The present CFT intervention is designed to target the largest and well-established causes of depression in LGB individuals, such as shame and internalized homophobia. By doing so, we expect that the psychological impact of stigma will be reduced by this intervention. Nonetheless, it is important to note that there are some additional mediators that link stigma and discrimination with poor mental health. Specifically, a range of psychological, emotional, interpersonal, and behavioral processes have been established as mechanisms underlying the association between stigma and poor mental health [5]. Future researchers may therefore wish to explore the development and testing of additional interventions that target other specific mediators and to develop or refine interventions as new mediators are identified.

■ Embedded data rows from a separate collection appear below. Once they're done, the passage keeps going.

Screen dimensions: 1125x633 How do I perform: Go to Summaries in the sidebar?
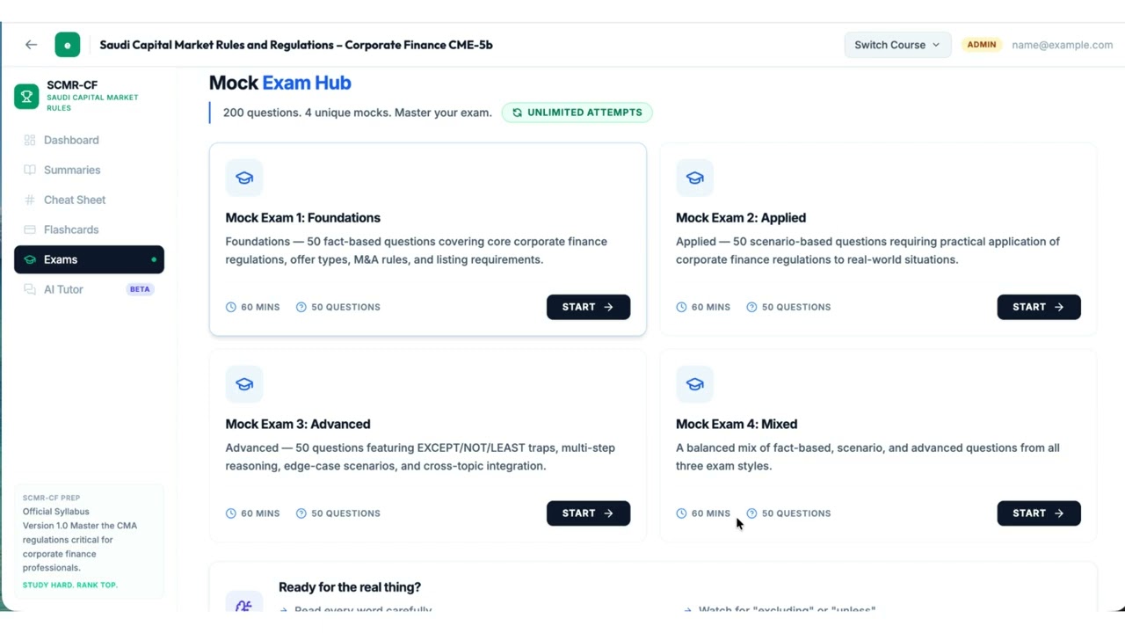72,170
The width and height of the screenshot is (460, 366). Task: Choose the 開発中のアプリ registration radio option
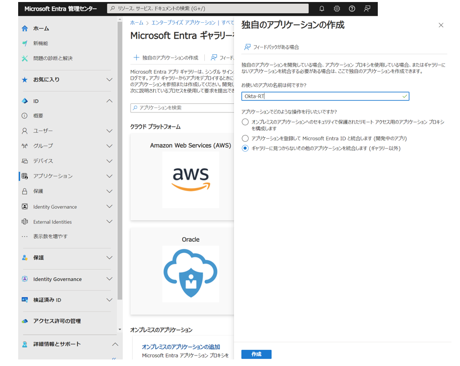tap(245, 139)
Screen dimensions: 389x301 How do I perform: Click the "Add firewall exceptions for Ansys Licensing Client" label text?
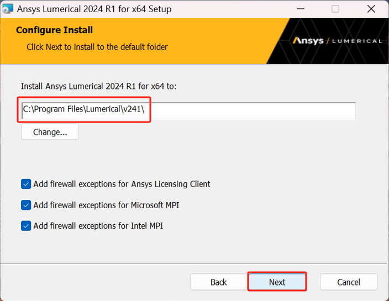(122, 184)
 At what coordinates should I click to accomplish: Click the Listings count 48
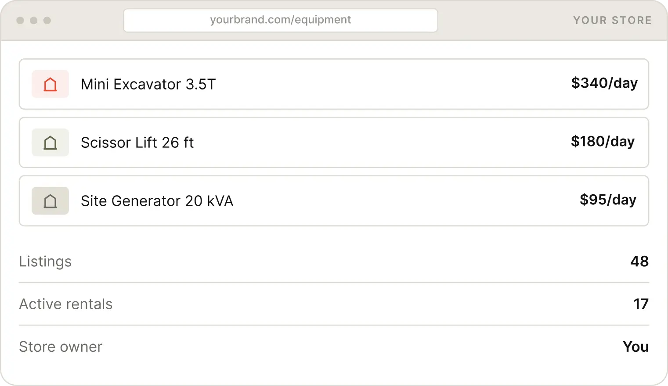coord(639,261)
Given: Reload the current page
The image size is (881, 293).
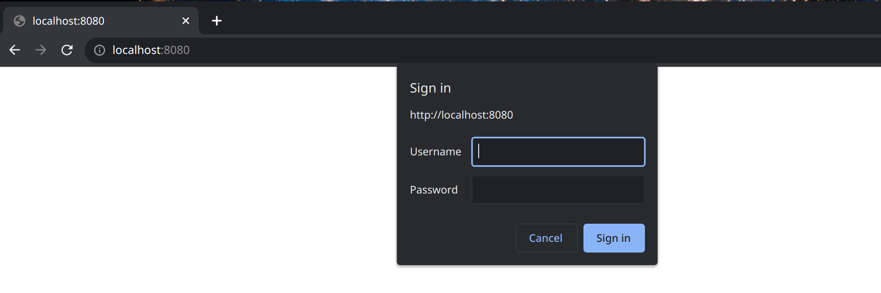Looking at the screenshot, I should [x=67, y=50].
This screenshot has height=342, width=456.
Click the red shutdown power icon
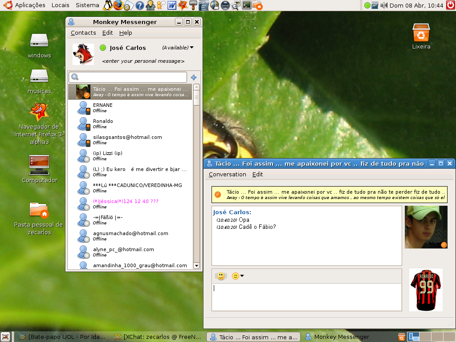pyautogui.click(x=450, y=5)

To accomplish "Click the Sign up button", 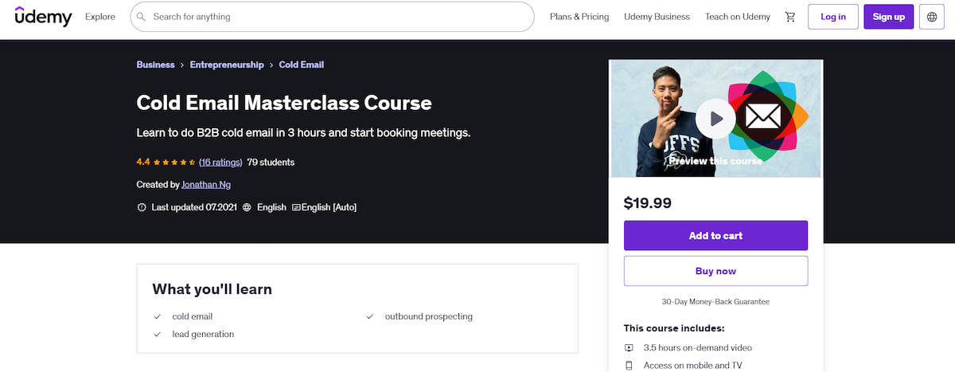I will point(888,17).
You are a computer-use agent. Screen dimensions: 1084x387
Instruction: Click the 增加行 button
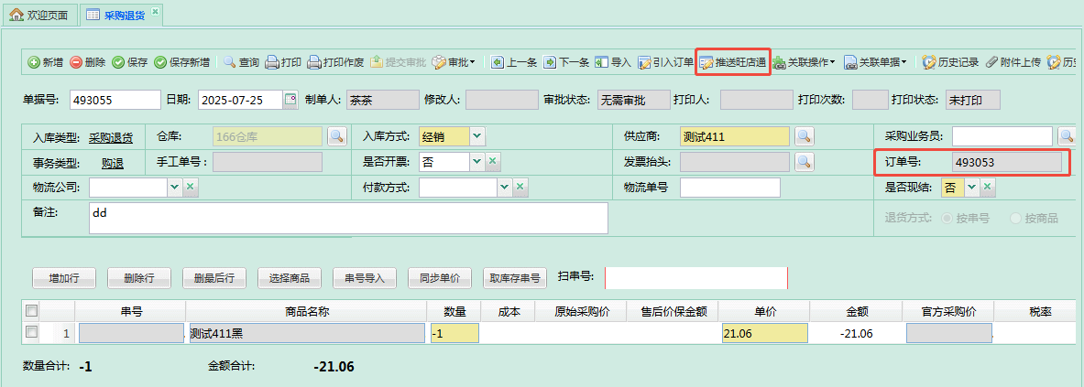[64, 277]
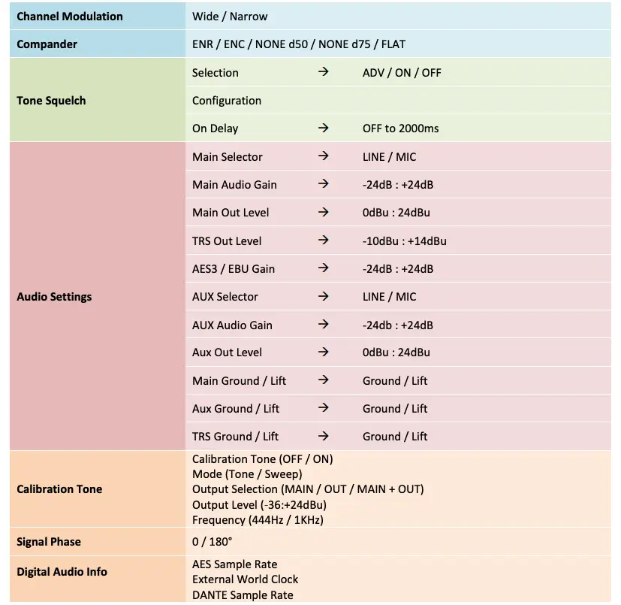The image size is (621, 605).
Task: Click the arrow next to AES3 / EBU Gain
Action: 323,269
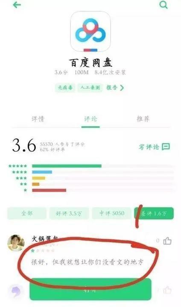The image size is (181, 307).
Task: Tap the 人工亲测 tag
Action: [90, 87]
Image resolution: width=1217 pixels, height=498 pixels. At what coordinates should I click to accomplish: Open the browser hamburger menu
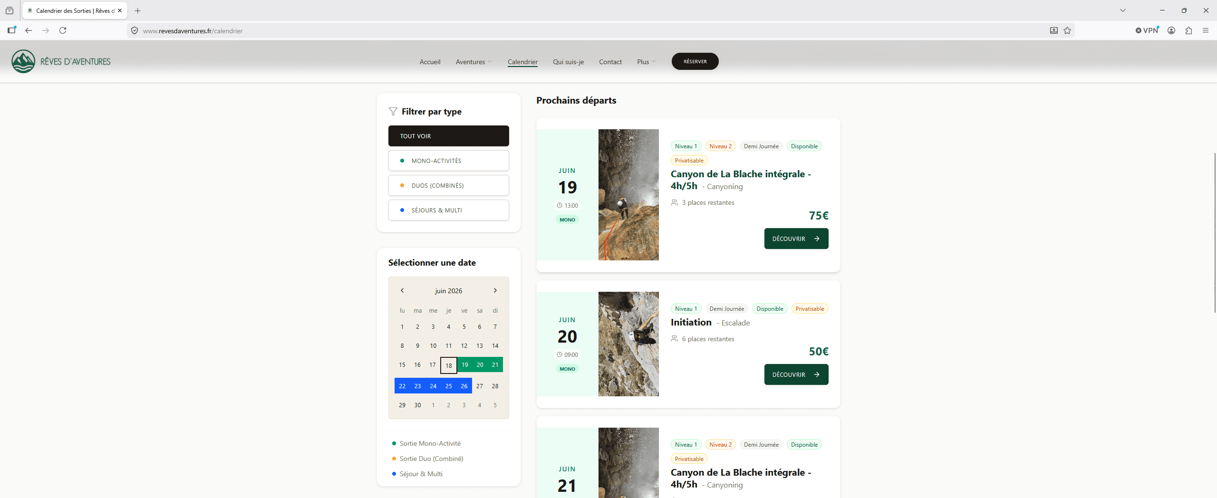coord(1206,30)
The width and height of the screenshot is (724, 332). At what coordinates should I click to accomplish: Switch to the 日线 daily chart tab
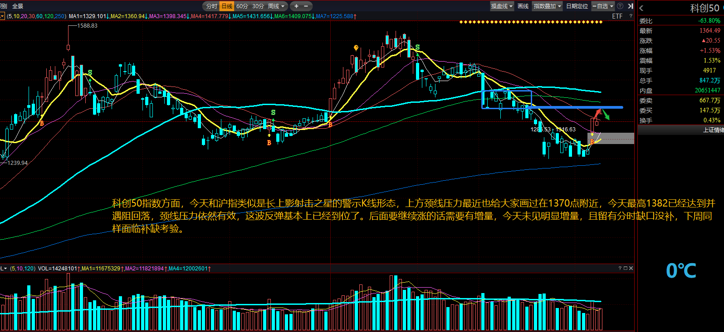[x=227, y=6]
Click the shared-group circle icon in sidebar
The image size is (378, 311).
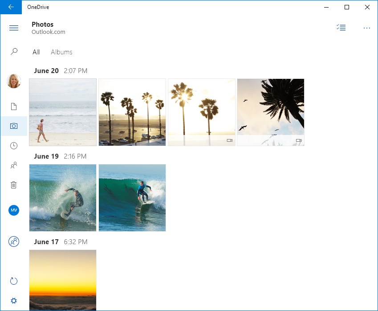(13, 241)
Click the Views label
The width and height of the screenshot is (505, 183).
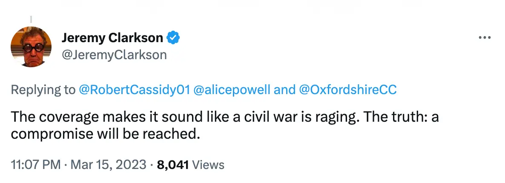coord(208,165)
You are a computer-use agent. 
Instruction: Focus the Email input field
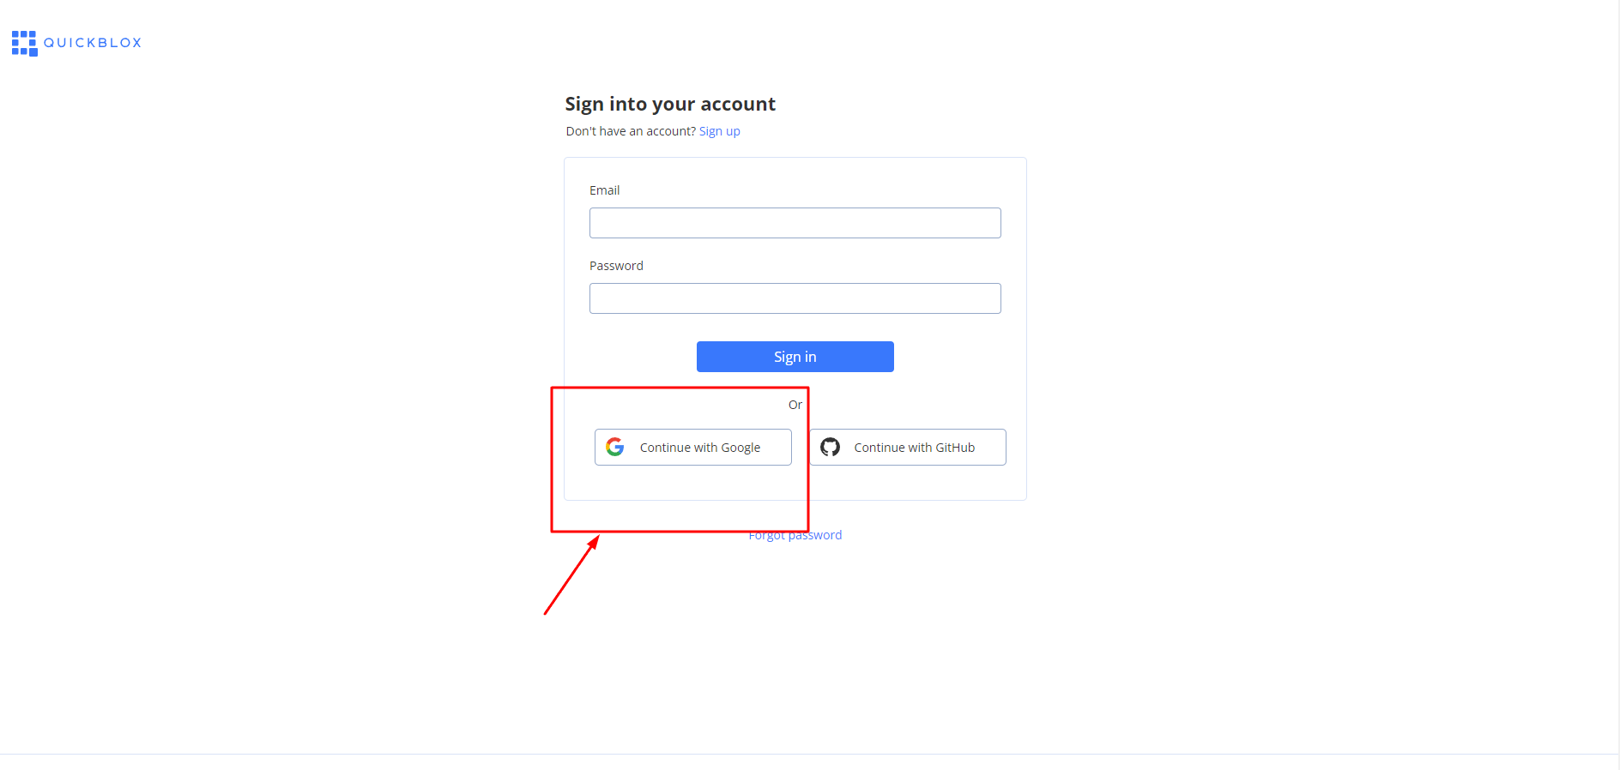795,223
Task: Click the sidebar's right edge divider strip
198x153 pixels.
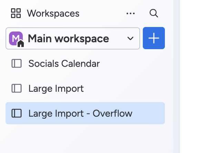Action: click(177, 77)
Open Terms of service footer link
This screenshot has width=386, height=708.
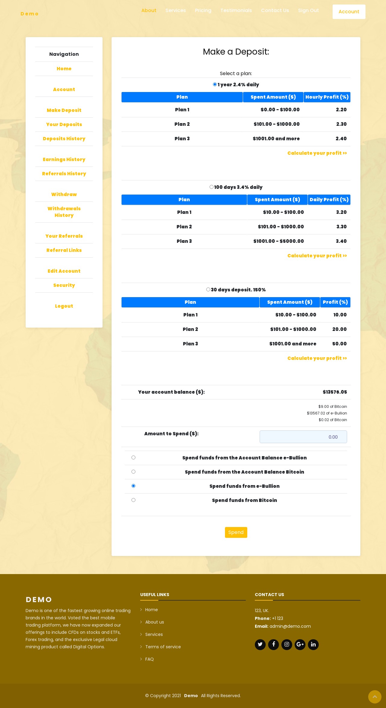click(163, 647)
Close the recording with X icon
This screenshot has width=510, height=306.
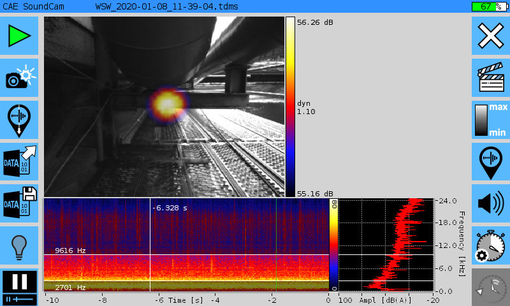coord(491,36)
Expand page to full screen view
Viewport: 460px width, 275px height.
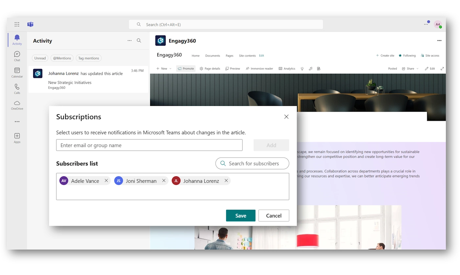coord(442,69)
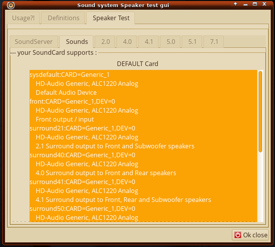Switch to the SoundServer sub-tab

coord(34,42)
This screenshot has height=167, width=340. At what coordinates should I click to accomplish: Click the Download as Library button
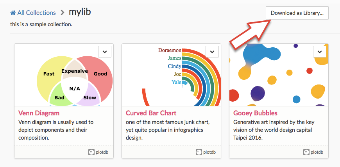tap(297, 13)
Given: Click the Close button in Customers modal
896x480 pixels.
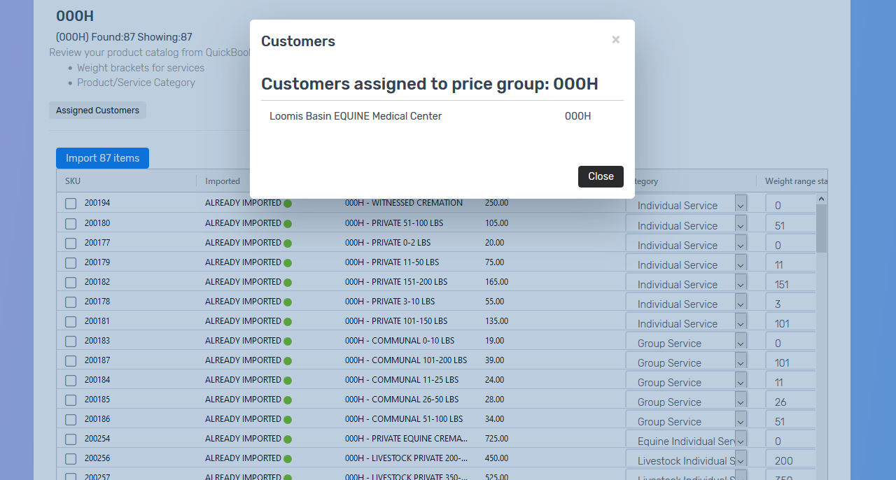Looking at the screenshot, I should click(x=600, y=176).
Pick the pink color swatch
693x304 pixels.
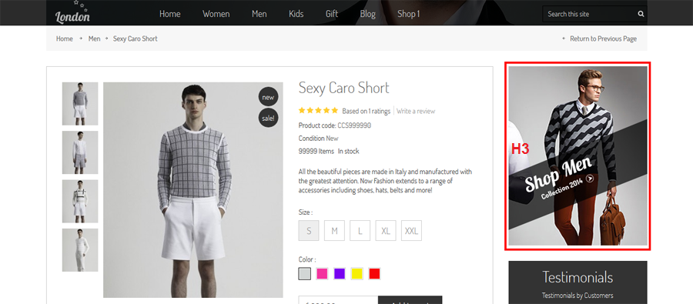click(x=322, y=274)
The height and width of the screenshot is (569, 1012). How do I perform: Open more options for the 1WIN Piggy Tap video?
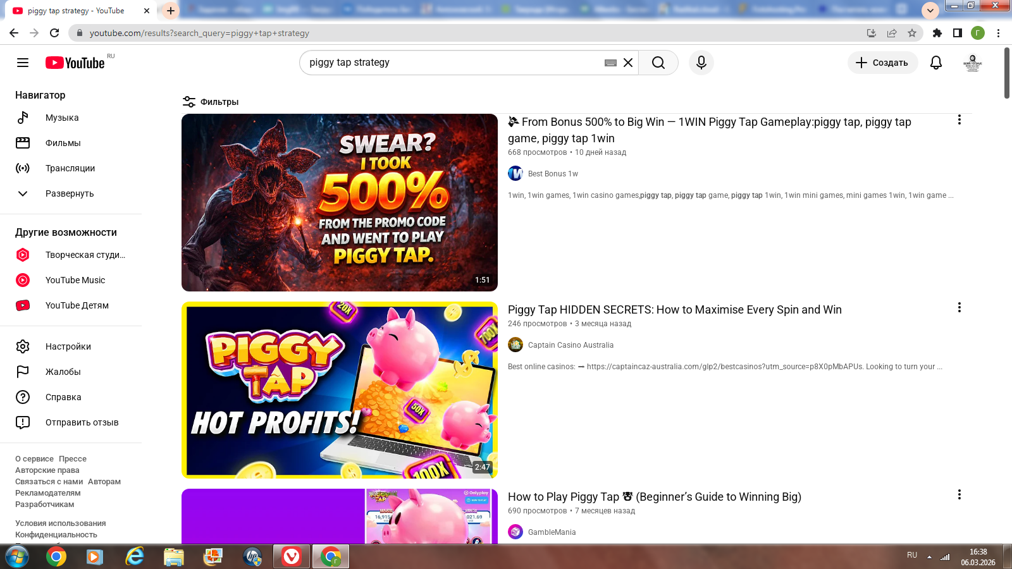(959, 120)
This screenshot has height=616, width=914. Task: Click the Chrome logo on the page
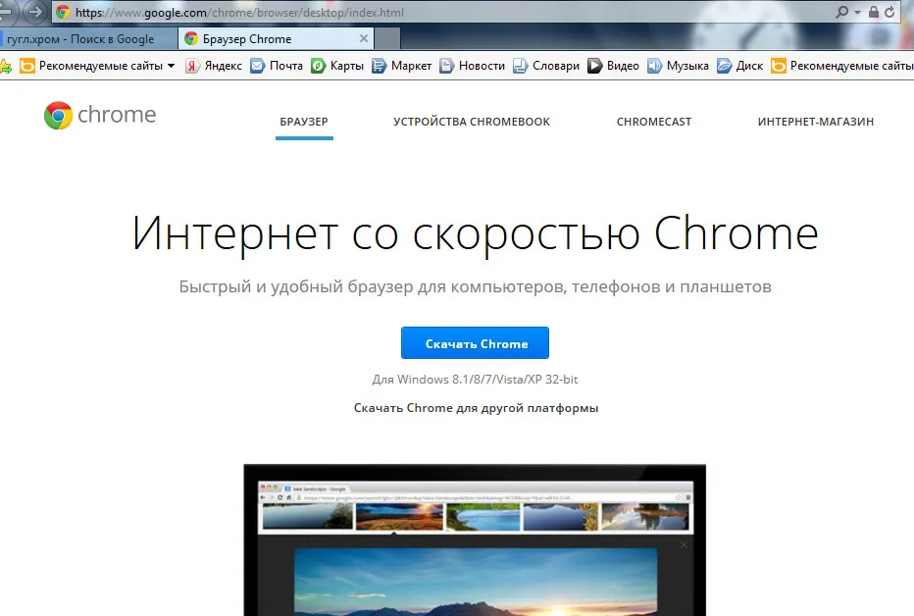pyautogui.click(x=58, y=116)
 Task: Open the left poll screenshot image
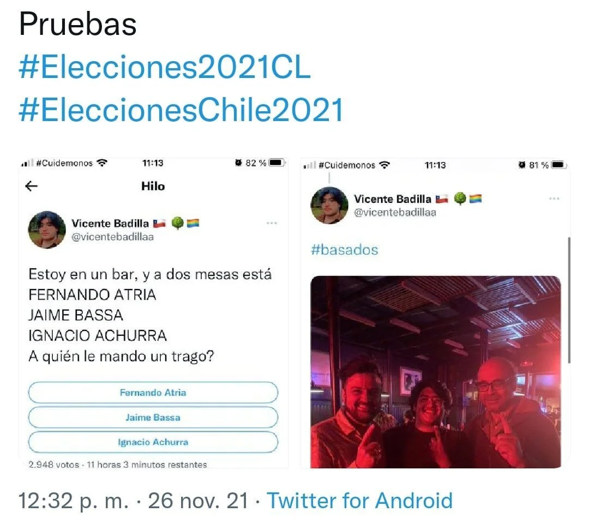point(153,313)
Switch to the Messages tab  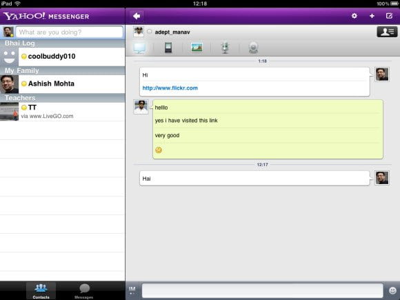pyautogui.click(x=84, y=291)
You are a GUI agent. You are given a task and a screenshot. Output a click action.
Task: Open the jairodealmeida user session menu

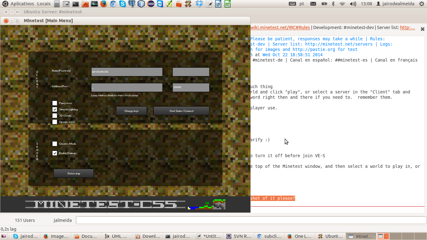click(x=395, y=4)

The present RCT will test the utility and preliminary efficacy of a newly developed CFT intervention specifically tailored to meet the needs of LGB young adults, compared to a standard CBT intervention that has not been tailored for LGB individuals. The aim is to assess whether a CFT intervention specifically targeted to address known causes of depression in LGB young adults will reduce depressive symptomatology and improve psychological functioning. Results of this research will have great potential to inform clinical practice and future research by examining the utility and preliminary efficacy of the first ever LGB affirmative treatment for depression in LGB young adults. This research will also help advance the fields of mindfulness, compassion, and LGB mental health by translating research into clinical practice, as well as delivering a much-needed intervention designed specifically to address a major mental health inequity.